I’m an adopted Korean. There are an estimated 150,000 of us spread across the USA and another 50,000 or so in Europe, Canada or Australia. I am one of the many who grew up in Minnesota. But now, as I enter my 30s I am moving back to the country I was born in. I leave in 3 days. I’ll spend a few weeks in Europe and then at least a year, if not more in Seoul, South Korea. I’m really excited!
One of the major areas of concern, as always with traveling outside of my comfort zone here in Minneapolis is finding vegan-friendly food, clothing, products, etc. I don’t speak or read enough Korean yet to surf Korean websites with ease to find these places, but I am pretty sure that I can find some of these types of products. South Korea, though known for it’s grilled meat restaraurants and for eating dog does have some vegan-friendly restaurants and I know from my first trip back in 2005, they even sell vegan ice cream at some of their more specialty grocery stores. So if desperately craving, I know I’ll find something there. Maybe not as much as I do here at my favorite co-op in Minneapolis, but still…
I spent a year living in southern semi-rural China a few years ago and there were NO vegan options outside of rice and green veggies. And often, at least where I was located they added bits of meat to nearly all the dishes, even the tofu ones. I guess I assumed that with the potential for lactose-intolerance it would be rare to see so much dairy, but sure enough, most corner stores sold tons of dairy ice cream and other dairy desserts. I made it through that year, but being a vegan living where I did in China was difficult.
Now returning to my Korean roots and to a much larger city – Seoul I’m not so worried…but maybe just a little bit. Most people assume that it’ll be extremely difficult to live in Korea since their perception is that Korean food is just a lot of barbecued meat and tons of seafood, but I am going with the hope that with extra effort I can find the tasty and healthy vegan food, which really is just how most Koreans ate for centuries anyway. Lots of fresh vegetables, hardly any dairy if at all, tofu, etc. As South Korea became more westernized, more and more meat and fast-food chains were introduced to the culture.

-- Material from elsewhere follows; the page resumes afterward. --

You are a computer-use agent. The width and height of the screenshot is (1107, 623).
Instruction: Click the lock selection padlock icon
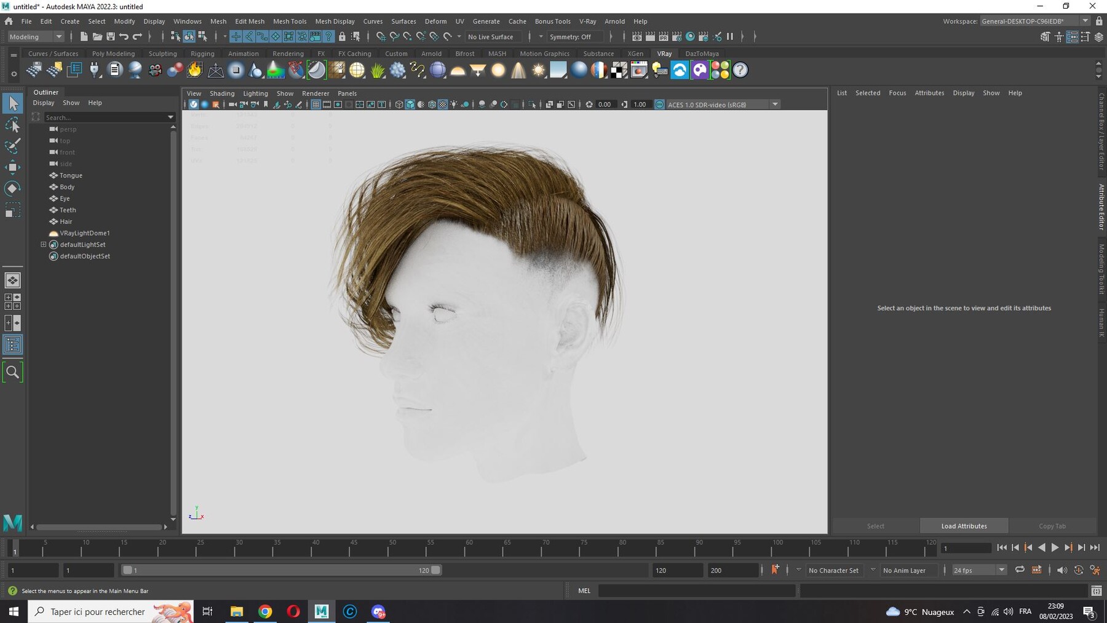click(342, 37)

Also, I am definitely going to explore the temple vegan food there, derived from the Buddhist way of life and maybe even learn more on how to cook it at at home. While eating out seems to be relatively inexpensive and convenient for most Seoulites, I’m going to try and learn how to cook some of the healthy veggie dishes of Korea.
On more than one occassion I’ve heard fellow Korean adoptees claim I cannot get a “real” experience in my birthcountry if I “cannot” eat meat or seafood. It’s the mentality that in order to get a “true” cultural experience, one has to sacrifice being a vegan. It’s this aspect of being a vegan that tends to be most difficult for me – dealing with everyone else’s reaction and judgements. Learning to cook Korean vegan food likely won’t be difficult at all – it truly is a country with amazing roots, vegetables, etc. Sure, sitting around dead smoking meat is a very social experience and a time when friends bond and enjoy each other’s company, but that does not mean I cannot have a “real” Korean experience in my birth country.
As both a vegan and a Korean adoptee, I have found that people want to tell me what my experience is. As a vegan I am told how limiting my diet is and as a Korean adoptee I am told how lucky I am to have not grown up in an orphanage, etc. I have heard these statements more than I can count now. I realize that in going back to Korea and embarking on this journey I will need to stay strong and remind myself daily that I DEFINE and choose how I go about this life as both a vegan and an adoptee…no matter where I live.